• _BRIEF_
Return the records below word for word, leaving the pictures out.

• _DATA FOR THE TASK_
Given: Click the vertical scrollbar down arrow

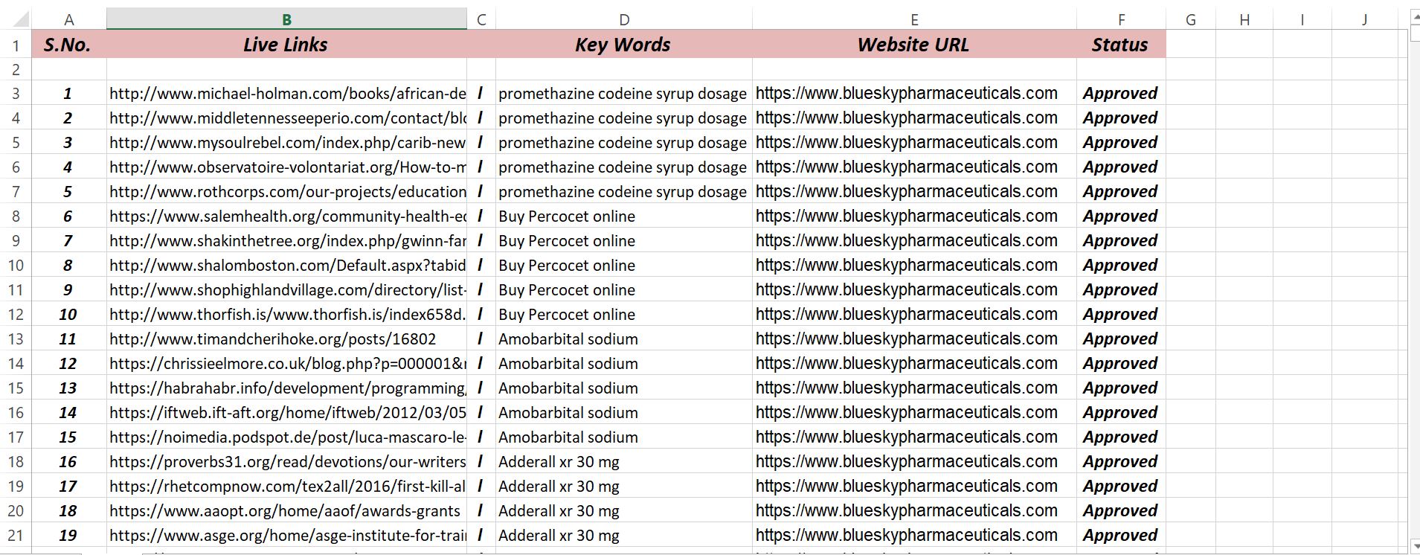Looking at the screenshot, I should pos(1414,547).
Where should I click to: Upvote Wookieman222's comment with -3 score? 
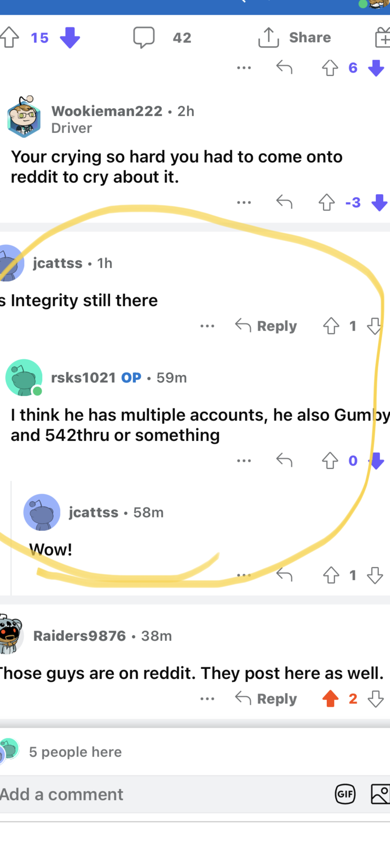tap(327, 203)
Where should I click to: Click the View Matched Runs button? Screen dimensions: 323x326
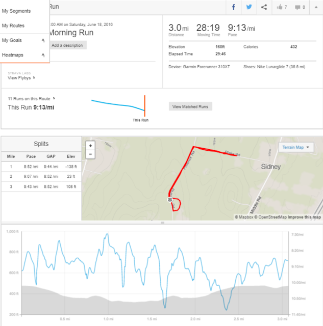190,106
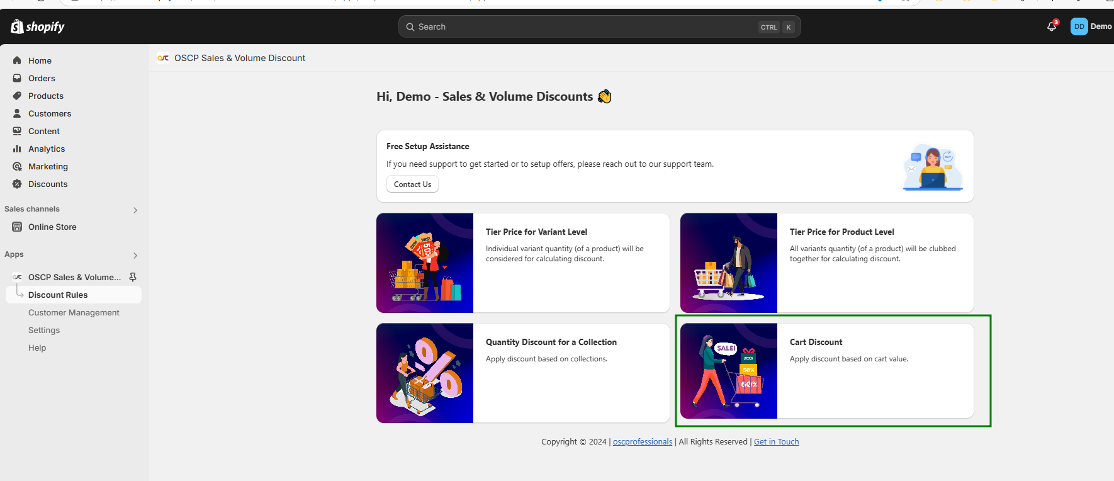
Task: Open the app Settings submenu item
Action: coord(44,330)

• _FULL OUTPUT_
Given: Click the vertical scrollbar down arrow

Looking at the screenshot, I should pos(1414,547).
Where should I click to: Upvote Wookieman222's comment with -3 score? 
tap(327, 203)
Where should I click to: Click the View Matched Runs button? Screen dimensions: 323x326
190,106
Task: Open the app Settings submenu item
Action: coord(44,330)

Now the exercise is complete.